老後貧乏へ一直線な50代の行動④教育費を借り過ぎてしまっている
子供の学費を教育ローンで借入している人も多いでしょう。借入金額が多ければ、子供が大学を卒業した後も長く返済が続いてしまいます。子供が自立してから自分が退職するまでの期間は、本来であれば貯めどきです。教育ローンの返済がある人は、家計を引き締めて貯金しなければ、老後貧乏になってしまいます。
教育ローンも繰り上げ返済は可能です。返済を早く終わらせるために、お金に余裕があるときには繰り上げ返済を考えましょう。なお、繰り上げ返済には手数料がかかることもあります。国の教育ローン(日本政策金融公庫)で借りている場合には、振込手数料以外はかかりません。
老後貧乏へ一直線な50代の行動⑤退職金で住宅ローンを全額返済するつもり
60歳になっても住宅ローンがかなり残っている場合、退職金で全額返済を考えることも多いでしょう。高齢になっても住宅ローンの返済が続くのは落ち着かないので、返済を終えられるのは安心です。しかし、預貯金が少ない場合、退職金の全部を住宅ローンの返済に充ててしまうと、老後の生活費が不足する可能性があります。
総務省が公表している2023年度の「家計調査報告(家計収支編)」によると、65歳以上の夫婦のみの無職世帯(夫婦高齢者無職世帯)では1ヶ月の消費支出・非消費支出(税金・社会保険料等)を合わせた平均額は28万2497円です。一方、公的年金を含む実収入は24万4580円となっており、毎月約3.8万円の赤字が生じるとされています。仮に老後生活を25年としても、1000万円以上不足することになります。老後の生活費を補う貯蓄を残しておくことは重要です。
住宅ローンの金利が低い場合には、一括返済するよりも、その分の資産を運用して増やした方が得とも考えられます。老後の生活費や年金額、今ある貯蓄の額などから老後資金として必要な額をシミュレーションし、退職金の使いみちを考えるようにしましょう。
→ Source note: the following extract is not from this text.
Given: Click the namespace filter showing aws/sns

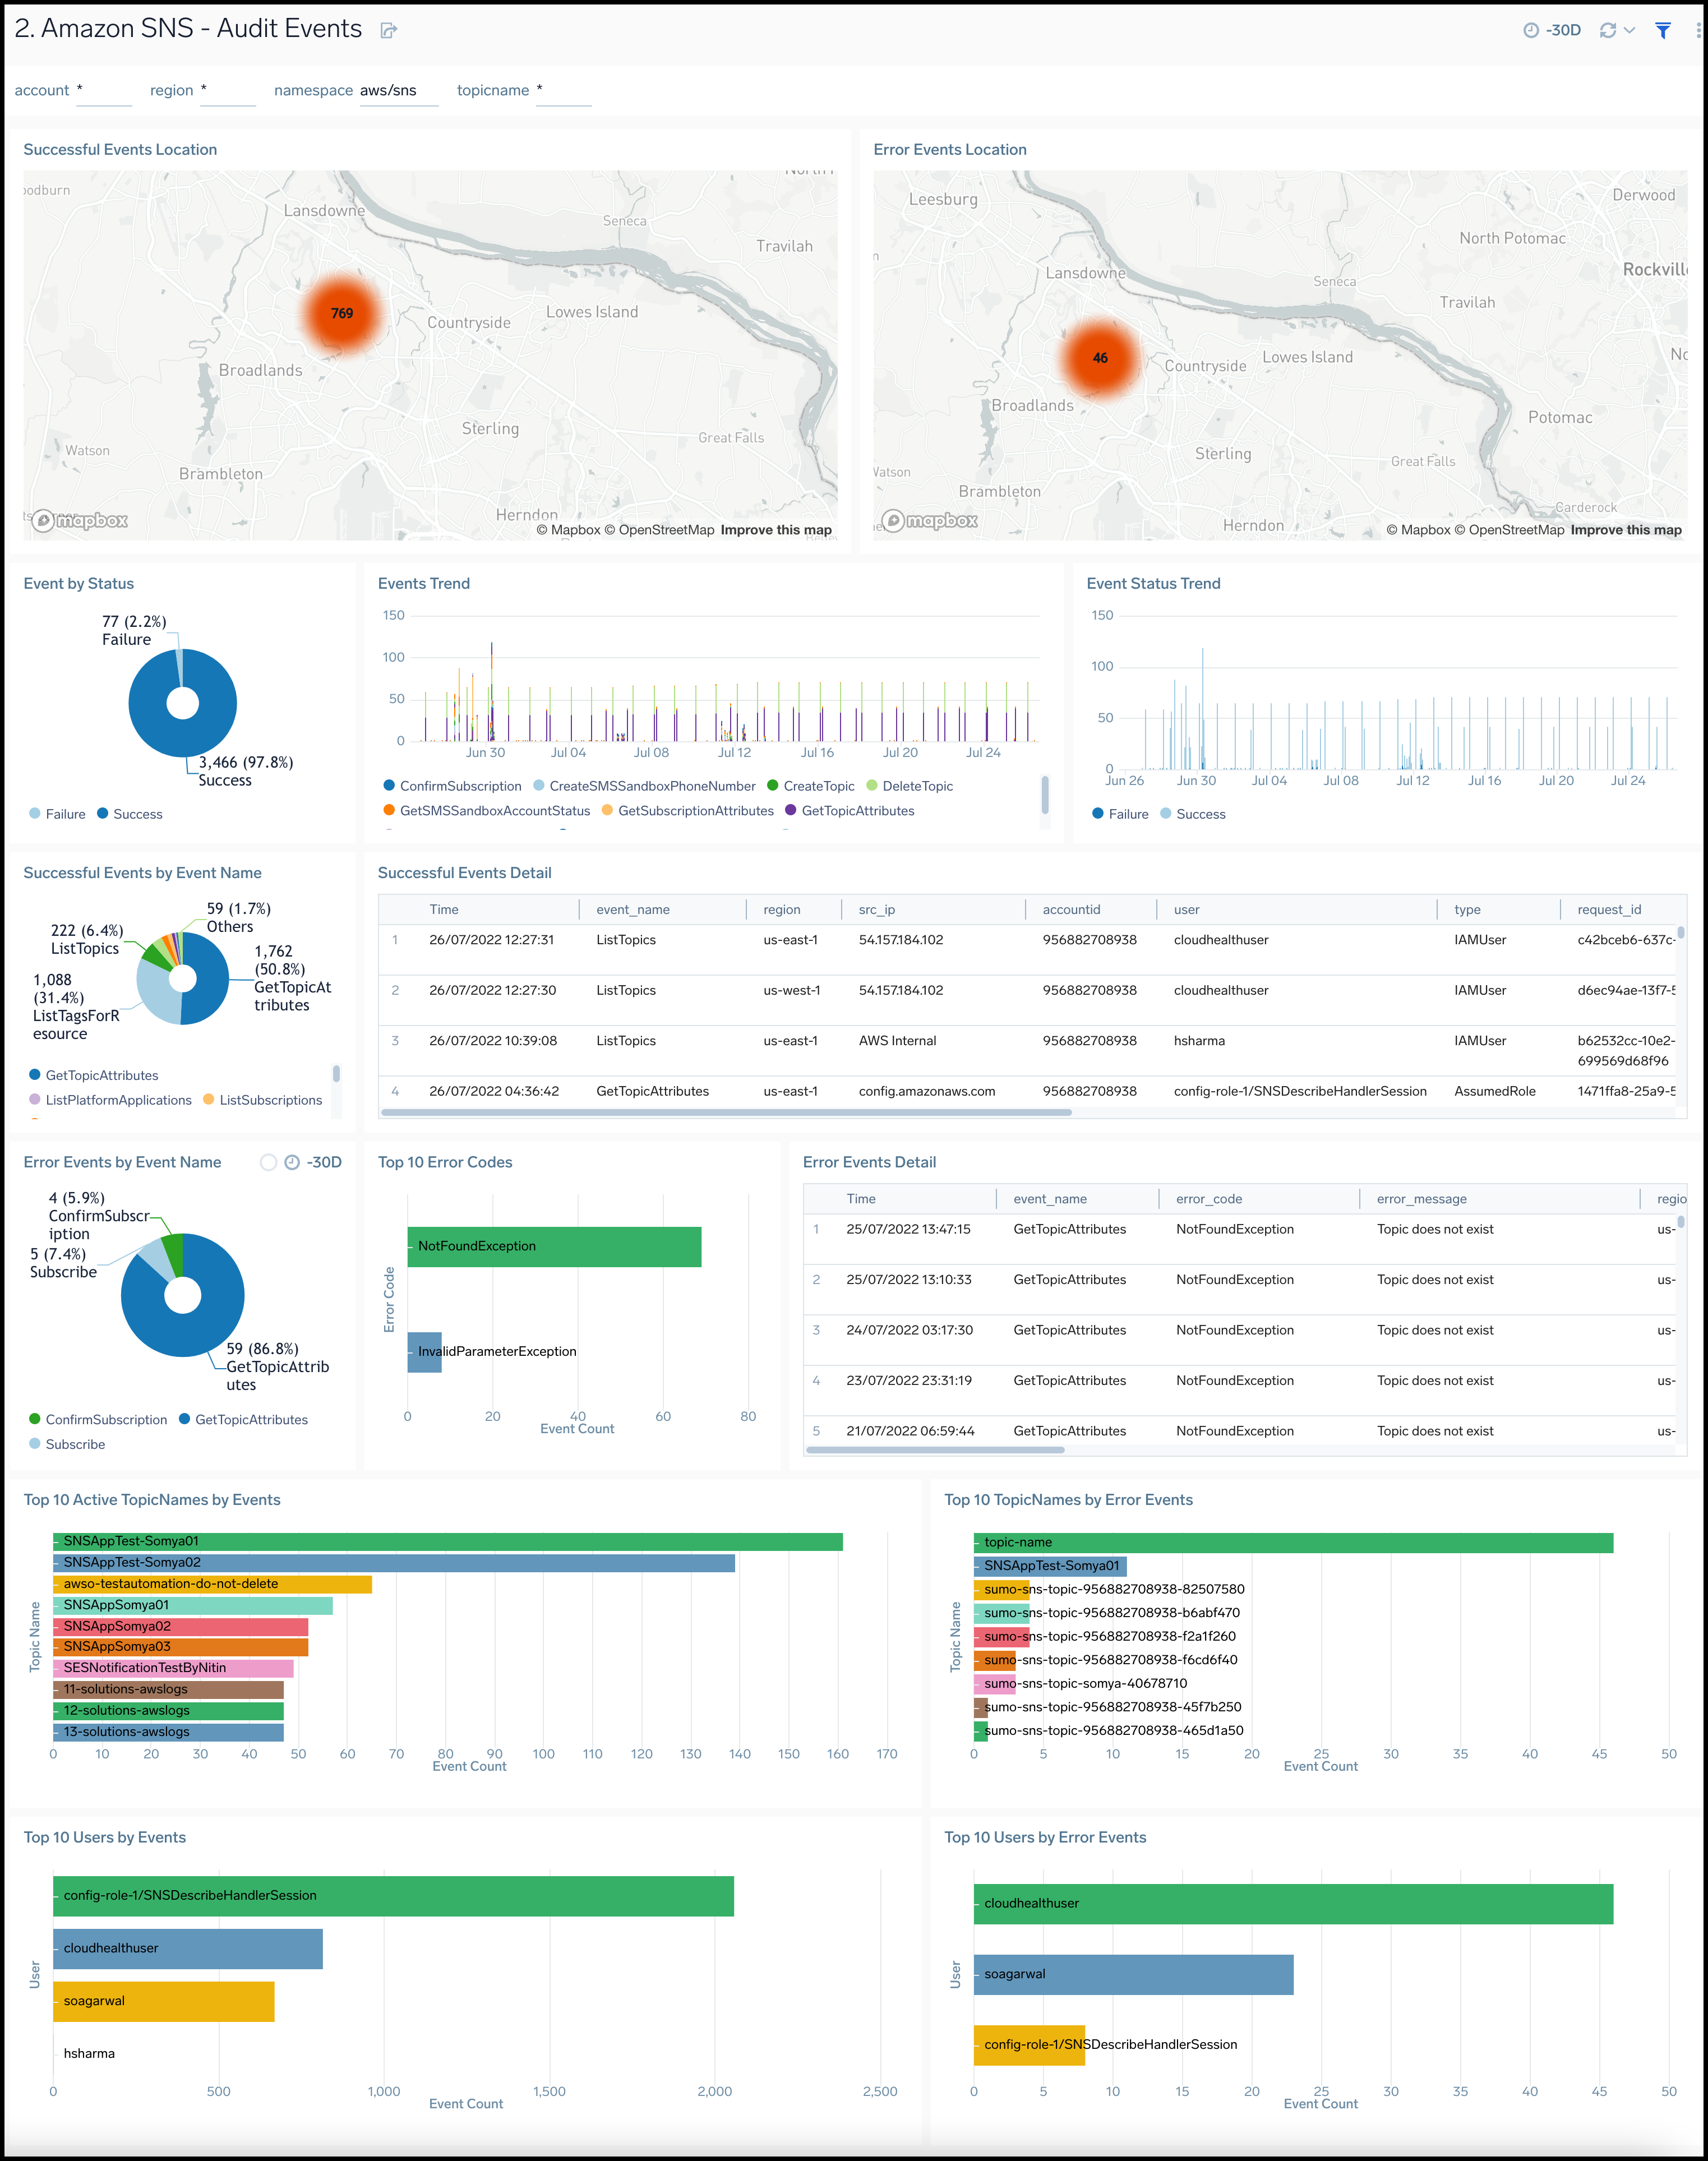Looking at the screenshot, I should (398, 90).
老後貧乏へ一直線な50代の行動⑥60歳で仕事を辞めるつもり
60歳で定年になったら、もう仕事を辞めようと考えている人もいるでしょう。60歳で仕事を辞めても、年金がもらえるのは65歳からです。それまで収入がなければ、安心して生活できません。年金の繰り上げ受給も可能ですが、金額が減ってしまいます。退職金があるから大丈夫と思っていても、生活費に使えばあっという間になくなってしまうでしょう。
現在は高年齢者雇用安定法により、定年後も希望すれば65歳まで会社で雇用してもらうことができます。さらに、会社には70歳までの就業機会確保の努力義務も課されているため、70歳まで勤務を続けられる可能性も高くなっています。元気な間はできるだけ長く働き、年金受給を繰り下げすれば、老後の生活も楽になります。60歳での引退はまだ早いと思いましょう。
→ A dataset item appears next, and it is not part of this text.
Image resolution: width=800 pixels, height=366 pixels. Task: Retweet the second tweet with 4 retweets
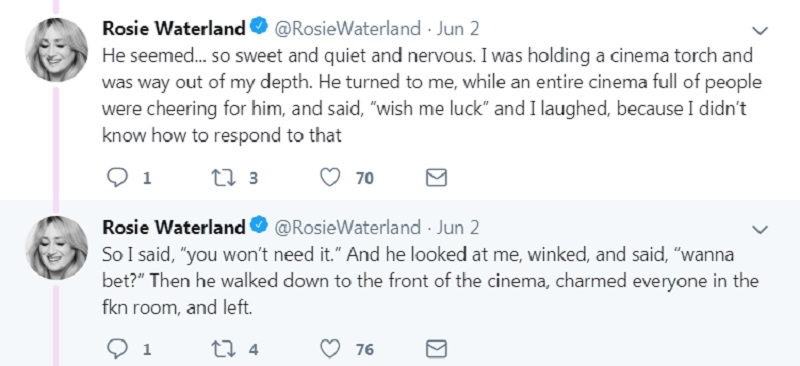click(223, 349)
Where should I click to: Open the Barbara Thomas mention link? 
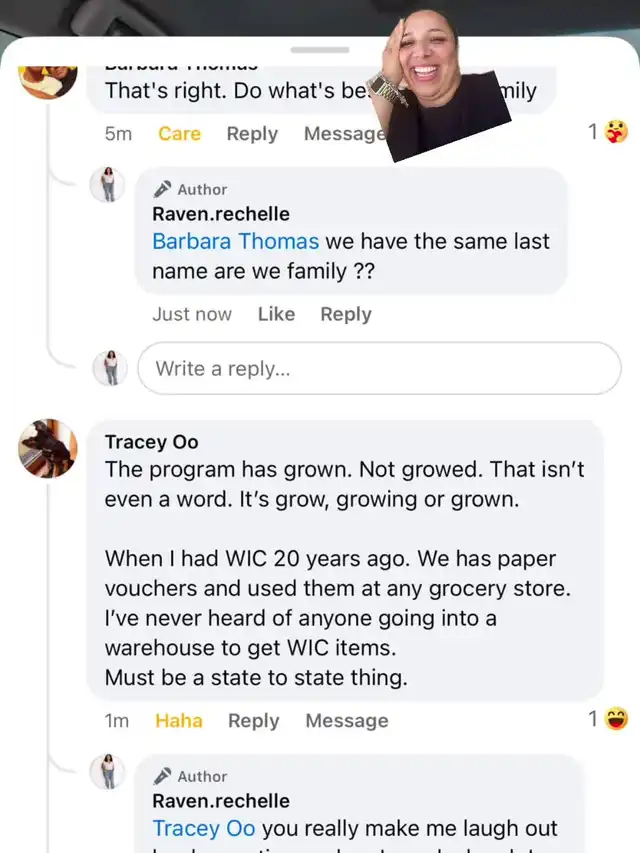pos(235,241)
老後貧乏へ一直線な50代の行動⑦もらえる年金額を知らない
将来の年金見込額は、毎年誕生月に送られてくる「ねんきん定期便」で確認できます。しかし、「ねんきん定期便」もまともに見たことがない人もいるのではないでしょうか?もらえる年金額がわからなければ、貯蓄するモチベーションも起こらないでしょう。
50歳未満の「ねんきん定期便」に表示されている年金額はこれまでの加入実績に応じた年金額であるため、実際の年金額がどれくらいになるのかわかりません。一方、50歳以上の「ねんきん定期便」では現在の年金制度に60歳まで継続加入したと仮定した年金見込額です。50代になると実際の年金額の目安がわかるため、ぜひ活用しましょう。
年金が少ない場合にも、早いうちに対策を考えることにより、老後貧乏を防ぐことができます。油断していると老後貧乏一直線になってしまいます。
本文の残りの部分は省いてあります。